**WRITTEN TASK**: Show every line of the records that contains the word "upward", matching its case exactly.

Items from a dataset
§

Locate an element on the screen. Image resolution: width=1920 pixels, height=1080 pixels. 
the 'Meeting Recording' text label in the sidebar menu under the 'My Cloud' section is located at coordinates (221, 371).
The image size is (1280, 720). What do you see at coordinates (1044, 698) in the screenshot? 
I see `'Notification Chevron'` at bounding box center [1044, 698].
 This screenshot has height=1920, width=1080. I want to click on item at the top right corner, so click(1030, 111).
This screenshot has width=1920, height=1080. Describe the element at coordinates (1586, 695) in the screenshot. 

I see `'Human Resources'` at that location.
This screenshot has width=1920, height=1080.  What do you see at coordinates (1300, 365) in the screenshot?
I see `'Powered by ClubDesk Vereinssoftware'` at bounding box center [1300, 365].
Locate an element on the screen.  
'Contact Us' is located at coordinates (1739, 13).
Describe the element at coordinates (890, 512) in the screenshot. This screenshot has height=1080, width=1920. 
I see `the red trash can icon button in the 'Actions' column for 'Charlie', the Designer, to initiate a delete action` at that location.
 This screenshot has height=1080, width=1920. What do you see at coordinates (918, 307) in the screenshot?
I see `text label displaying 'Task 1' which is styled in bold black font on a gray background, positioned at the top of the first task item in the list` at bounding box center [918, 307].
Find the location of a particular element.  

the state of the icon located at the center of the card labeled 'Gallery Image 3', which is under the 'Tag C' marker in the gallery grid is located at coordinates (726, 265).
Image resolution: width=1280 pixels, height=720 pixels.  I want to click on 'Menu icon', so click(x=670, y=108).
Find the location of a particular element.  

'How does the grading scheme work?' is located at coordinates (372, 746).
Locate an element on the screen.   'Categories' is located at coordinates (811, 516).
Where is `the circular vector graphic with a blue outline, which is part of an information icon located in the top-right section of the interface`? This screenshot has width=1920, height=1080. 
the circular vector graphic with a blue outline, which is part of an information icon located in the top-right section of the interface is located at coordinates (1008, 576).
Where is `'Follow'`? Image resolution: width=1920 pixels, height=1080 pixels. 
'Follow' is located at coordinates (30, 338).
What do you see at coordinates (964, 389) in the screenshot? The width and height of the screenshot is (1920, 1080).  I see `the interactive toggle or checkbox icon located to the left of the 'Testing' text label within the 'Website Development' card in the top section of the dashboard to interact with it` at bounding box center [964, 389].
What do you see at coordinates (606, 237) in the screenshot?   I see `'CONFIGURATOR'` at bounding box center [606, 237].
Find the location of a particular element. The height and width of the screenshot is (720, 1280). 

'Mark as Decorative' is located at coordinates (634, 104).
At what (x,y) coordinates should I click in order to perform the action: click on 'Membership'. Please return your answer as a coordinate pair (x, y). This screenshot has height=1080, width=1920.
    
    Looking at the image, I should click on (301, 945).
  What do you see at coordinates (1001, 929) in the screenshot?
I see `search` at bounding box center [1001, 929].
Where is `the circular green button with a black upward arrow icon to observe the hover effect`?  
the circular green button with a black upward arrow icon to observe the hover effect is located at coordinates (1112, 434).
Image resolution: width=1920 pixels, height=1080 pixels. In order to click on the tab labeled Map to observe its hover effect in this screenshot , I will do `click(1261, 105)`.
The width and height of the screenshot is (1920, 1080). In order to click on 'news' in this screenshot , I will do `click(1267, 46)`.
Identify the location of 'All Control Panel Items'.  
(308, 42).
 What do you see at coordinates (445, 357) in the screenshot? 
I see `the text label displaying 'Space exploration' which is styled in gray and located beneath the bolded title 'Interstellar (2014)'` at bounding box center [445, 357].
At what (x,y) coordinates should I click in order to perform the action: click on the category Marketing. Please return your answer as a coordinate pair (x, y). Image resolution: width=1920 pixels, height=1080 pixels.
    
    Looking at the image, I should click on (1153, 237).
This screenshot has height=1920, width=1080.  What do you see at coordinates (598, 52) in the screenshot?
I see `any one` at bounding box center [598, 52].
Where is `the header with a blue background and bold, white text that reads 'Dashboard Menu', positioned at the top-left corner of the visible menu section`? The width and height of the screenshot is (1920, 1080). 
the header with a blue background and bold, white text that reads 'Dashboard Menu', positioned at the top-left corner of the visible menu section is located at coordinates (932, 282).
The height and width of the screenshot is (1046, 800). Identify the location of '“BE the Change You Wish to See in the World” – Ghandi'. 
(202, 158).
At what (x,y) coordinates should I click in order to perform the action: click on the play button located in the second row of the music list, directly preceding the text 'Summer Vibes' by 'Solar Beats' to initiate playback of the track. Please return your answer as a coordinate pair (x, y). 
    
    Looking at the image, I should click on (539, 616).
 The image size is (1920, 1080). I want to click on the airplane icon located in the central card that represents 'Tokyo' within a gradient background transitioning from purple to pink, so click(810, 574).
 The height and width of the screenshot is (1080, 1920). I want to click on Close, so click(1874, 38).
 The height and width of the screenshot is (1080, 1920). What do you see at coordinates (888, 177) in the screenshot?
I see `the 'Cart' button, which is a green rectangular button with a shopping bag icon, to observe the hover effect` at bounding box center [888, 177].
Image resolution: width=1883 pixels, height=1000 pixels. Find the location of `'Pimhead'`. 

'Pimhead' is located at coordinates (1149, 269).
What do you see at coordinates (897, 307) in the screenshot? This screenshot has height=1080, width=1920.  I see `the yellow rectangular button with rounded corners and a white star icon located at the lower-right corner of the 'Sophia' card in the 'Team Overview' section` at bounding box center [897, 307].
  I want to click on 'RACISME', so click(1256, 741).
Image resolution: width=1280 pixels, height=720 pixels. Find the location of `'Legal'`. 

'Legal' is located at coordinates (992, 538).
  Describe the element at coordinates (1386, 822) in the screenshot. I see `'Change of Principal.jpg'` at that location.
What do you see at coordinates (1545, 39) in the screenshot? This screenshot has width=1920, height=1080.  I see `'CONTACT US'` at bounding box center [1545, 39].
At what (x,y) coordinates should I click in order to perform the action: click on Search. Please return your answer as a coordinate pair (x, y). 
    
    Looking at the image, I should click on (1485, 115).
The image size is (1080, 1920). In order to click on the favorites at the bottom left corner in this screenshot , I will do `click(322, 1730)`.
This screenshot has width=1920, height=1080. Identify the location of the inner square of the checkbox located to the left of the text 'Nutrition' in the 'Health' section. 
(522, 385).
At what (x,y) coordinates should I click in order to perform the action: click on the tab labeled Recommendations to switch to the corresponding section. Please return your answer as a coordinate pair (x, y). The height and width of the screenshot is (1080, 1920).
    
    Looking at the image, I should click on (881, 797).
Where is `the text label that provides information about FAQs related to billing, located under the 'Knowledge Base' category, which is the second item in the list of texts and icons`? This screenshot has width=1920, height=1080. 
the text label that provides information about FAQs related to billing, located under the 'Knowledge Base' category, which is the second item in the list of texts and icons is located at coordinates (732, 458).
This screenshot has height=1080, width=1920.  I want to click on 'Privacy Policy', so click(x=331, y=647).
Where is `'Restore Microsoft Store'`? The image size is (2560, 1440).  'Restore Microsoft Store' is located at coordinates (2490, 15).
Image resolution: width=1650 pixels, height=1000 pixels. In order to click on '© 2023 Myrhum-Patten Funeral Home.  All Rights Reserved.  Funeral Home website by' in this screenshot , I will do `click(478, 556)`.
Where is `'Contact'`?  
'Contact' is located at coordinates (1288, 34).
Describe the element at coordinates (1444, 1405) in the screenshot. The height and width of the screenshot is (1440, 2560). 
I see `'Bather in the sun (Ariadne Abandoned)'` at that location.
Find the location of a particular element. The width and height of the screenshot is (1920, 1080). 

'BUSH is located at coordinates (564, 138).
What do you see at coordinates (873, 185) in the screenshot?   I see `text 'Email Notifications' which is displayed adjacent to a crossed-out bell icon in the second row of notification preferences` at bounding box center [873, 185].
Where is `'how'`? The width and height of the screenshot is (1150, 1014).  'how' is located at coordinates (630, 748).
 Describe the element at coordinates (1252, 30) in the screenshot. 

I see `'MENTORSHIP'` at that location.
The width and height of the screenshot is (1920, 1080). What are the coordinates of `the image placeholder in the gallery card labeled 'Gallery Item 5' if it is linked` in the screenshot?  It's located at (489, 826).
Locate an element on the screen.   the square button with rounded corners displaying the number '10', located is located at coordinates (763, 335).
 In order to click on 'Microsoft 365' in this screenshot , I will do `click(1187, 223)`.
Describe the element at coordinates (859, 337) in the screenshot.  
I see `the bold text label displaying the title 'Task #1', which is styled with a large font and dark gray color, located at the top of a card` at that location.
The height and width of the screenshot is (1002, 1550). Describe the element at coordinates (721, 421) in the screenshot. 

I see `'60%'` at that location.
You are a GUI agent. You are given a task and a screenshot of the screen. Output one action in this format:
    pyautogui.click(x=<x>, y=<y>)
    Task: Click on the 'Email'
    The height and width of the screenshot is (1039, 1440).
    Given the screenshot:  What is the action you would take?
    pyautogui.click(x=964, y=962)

§

**THE ANSWER**:
Where is `the circular green button with a black upward arrow icon to observe the hover effect`?  
the circular green button with a black upward arrow icon to observe the hover effect is located at coordinates (1112, 434).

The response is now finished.